How to Use Common Crawl with Live Search in a Hybrid Pipeline

Combine Common Crawl historical data with live search API results. Get massive scale from Common Crawl and freshness from live search.

Common Crawl provides petabytes of free web archive data, but it is months old and requires heavy processing. Live search APIs return fresh results instantly but cost per query. This tutorial combines both into a hybrid pipeline: use Common Crawl for bulk historical analysis and Scavio for real-time freshness. The hybrid approach gives you the scale of Common Crawl with the currency of live search at minimal cost.

Prerequisites

  • Python 3.9+ installed
  • requests library installed
  • A Scavio API key from scavio.dev
  • Basic understanding of Common Crawl index

Walkthrough

Step 1: Query the Common Crawl Index API

Search Common Crawl's CDX index to find historical web pages matching your query.

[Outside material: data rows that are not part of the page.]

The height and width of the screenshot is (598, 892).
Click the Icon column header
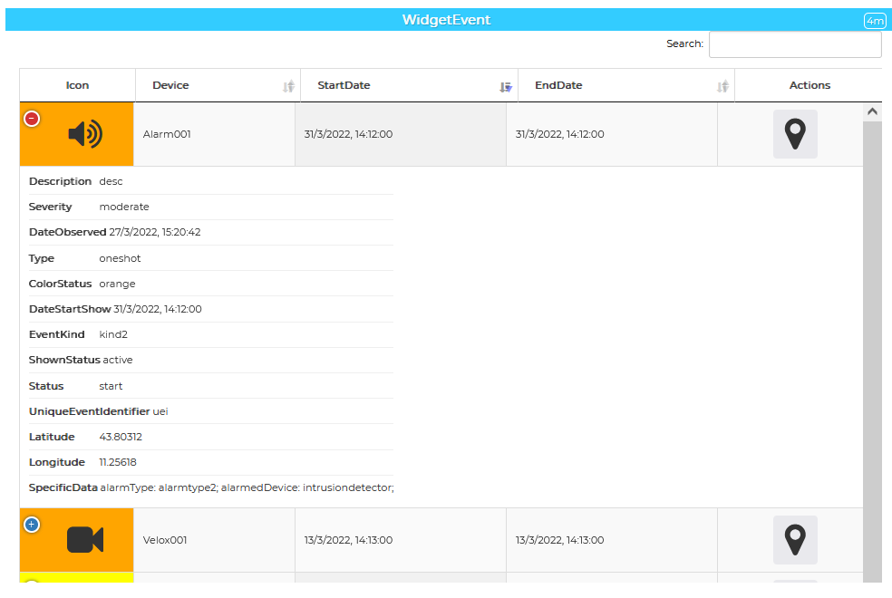78,85
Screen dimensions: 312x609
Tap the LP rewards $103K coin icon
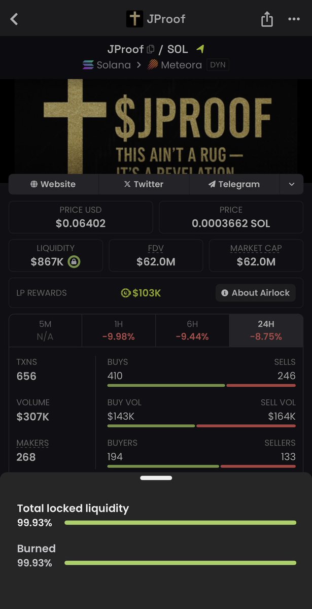126,293
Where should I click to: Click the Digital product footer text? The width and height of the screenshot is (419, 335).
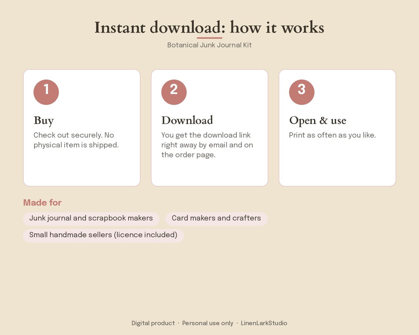click(x=153, y=323)
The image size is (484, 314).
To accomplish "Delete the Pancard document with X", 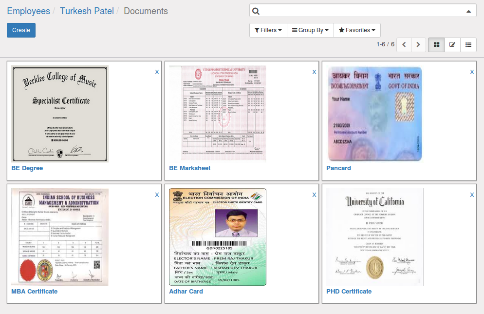I will click(x=472, y=72).
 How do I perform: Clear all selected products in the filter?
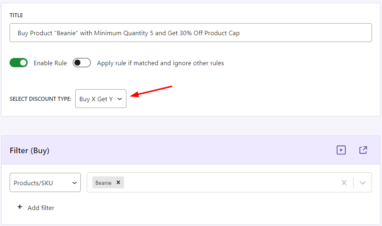click(x=344, y=183)
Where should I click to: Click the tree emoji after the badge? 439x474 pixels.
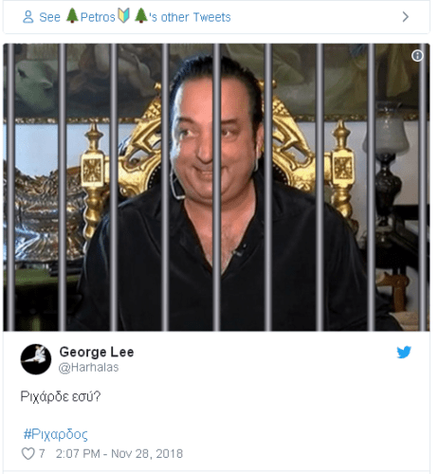click(x=141, y=15)
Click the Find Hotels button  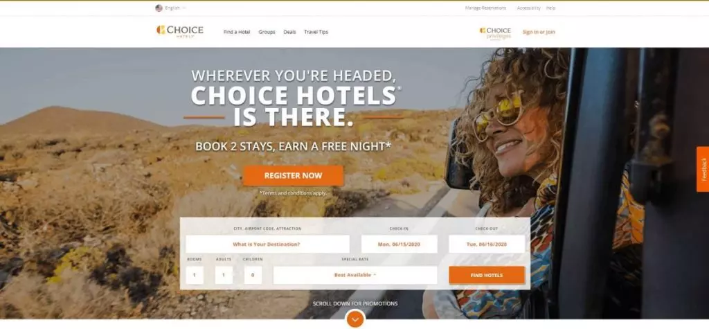[x=487, y=275]
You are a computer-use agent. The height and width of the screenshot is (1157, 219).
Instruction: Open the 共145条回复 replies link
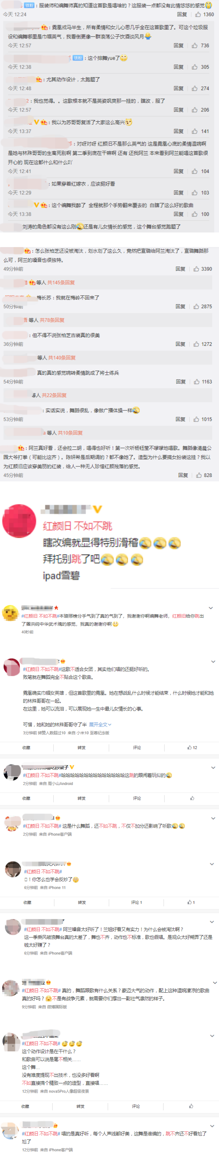61,283
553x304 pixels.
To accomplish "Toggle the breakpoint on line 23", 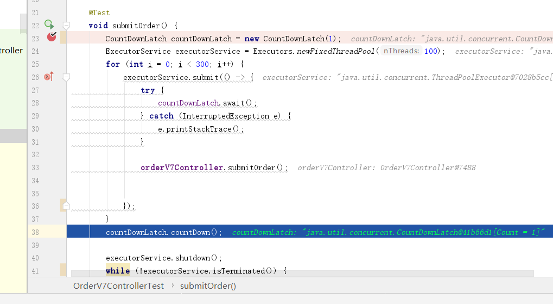I will click(x=52, y=37).
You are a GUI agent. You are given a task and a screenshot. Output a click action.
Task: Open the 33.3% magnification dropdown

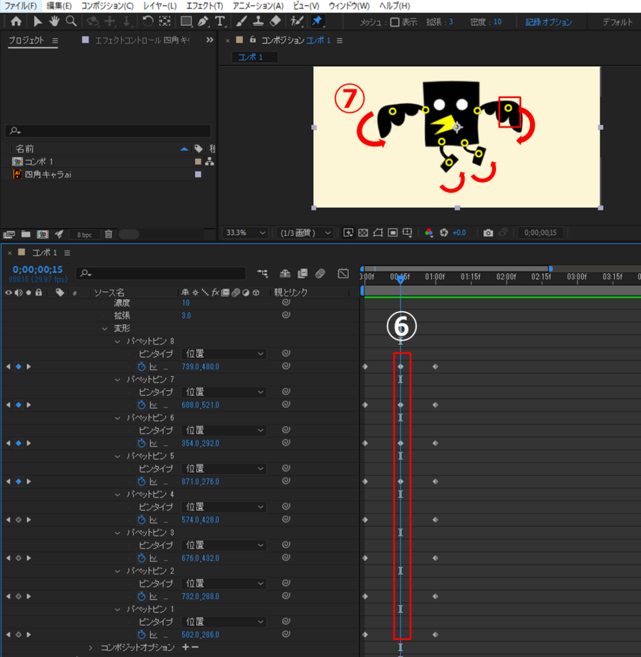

The index is free to query and returns URLs of archived pages.

Python
import requests

CC_INDEX_URL = 'https://index.commoncrawl.org/CC-MAIN-2026-04-index'

def search_common_crawl(domain: str, limit: int = 20) -> list:
    """Search Common Crawl index for pages from a domain."""
    resp = requests.get(CC_INDEX_URL,
        params={'url': f'{domain}/*', 'output': 'json', 'limit': limit},
        timeout=30)
    if resp.status_code != 200:
        print(f'Common Crawl returned {resp.status_code}')
        return []
    lines = resp.text.strip().split('\n')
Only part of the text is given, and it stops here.